The Rockefeller University (Advisor: Dr. Sidney Strickland)
Cellular & Molecular Neuroscience
- BS, Boston College
- PhD, Icahn School of Medicine at Mount Sinai (Advisor: Dr. Anne Schaefer)
Ana Badimon earned her PhD in neuroscience at the Icahn School of Medicine at Mount Sinai. her thesis work, which focused on understanding microglia-mediated regulation of neuronal activity, was supervised by Dr. Anne Schaefer. As a Leon Levy Research Fellow, she will investigate the role of the plasma contact system in Alzheimer’s disease in Dr. Sidney Strickland’s Laboratory at Rockefeller University.
How contact system activation could affect the brain, and most notably the pathology of Alzheimer’s disease.

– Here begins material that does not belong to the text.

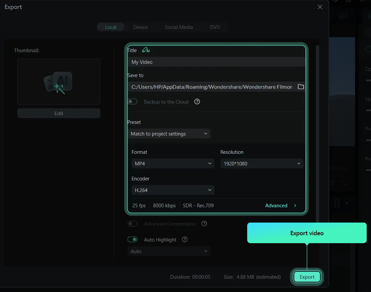Expand the Format MP4 dropdown

tap(173, 163)
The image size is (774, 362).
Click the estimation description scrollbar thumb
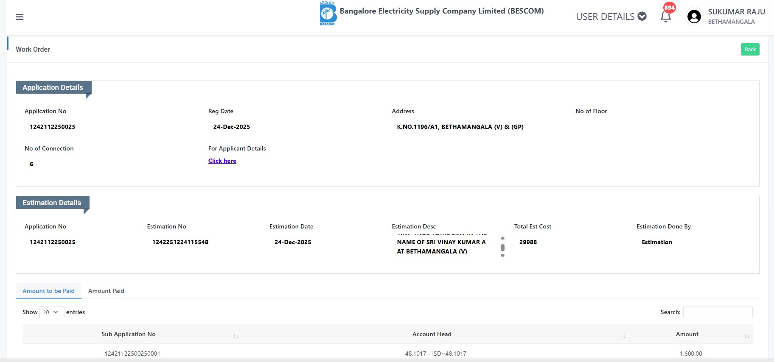click(x=502, y=248)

Previous studies suggest that Alzheimer’s disease (AD) pathology begins decades before signs of cognitive decline. Thus, it is important to identify the early-developing pathologies of the disease and what contributes to its progression. One such contributor is the plasma contact system, a group of plasma proteins that respond to the presence of invading pathogens and physiological materials, which has been found to be active in AD patients. Dr. Ana Badimon aims to examine how plasma contact system activation leads to vascular and inflammatory changes, and how these changes affect AD pathogenesis, both before and after AD symptom onset. She will do so by activating the contact system in mice and then examining brain, blood, and colon pathologies. Her research program will have significant basic and clinical relevance not just for those with AD, but also those with inflammatory bowel disease (IBD), as her proposed methodology of using dextran sulfate to activate the plasma contact system also causes intestinal inflammation and is a well-established experimental model for IBD in mice. This intersection of AD and IBD and the role of chronic plasma contact system activation is a hugely relevant and efficient approach as patients with IBD are at higher risk for and often suffer from earlier cognitive decline.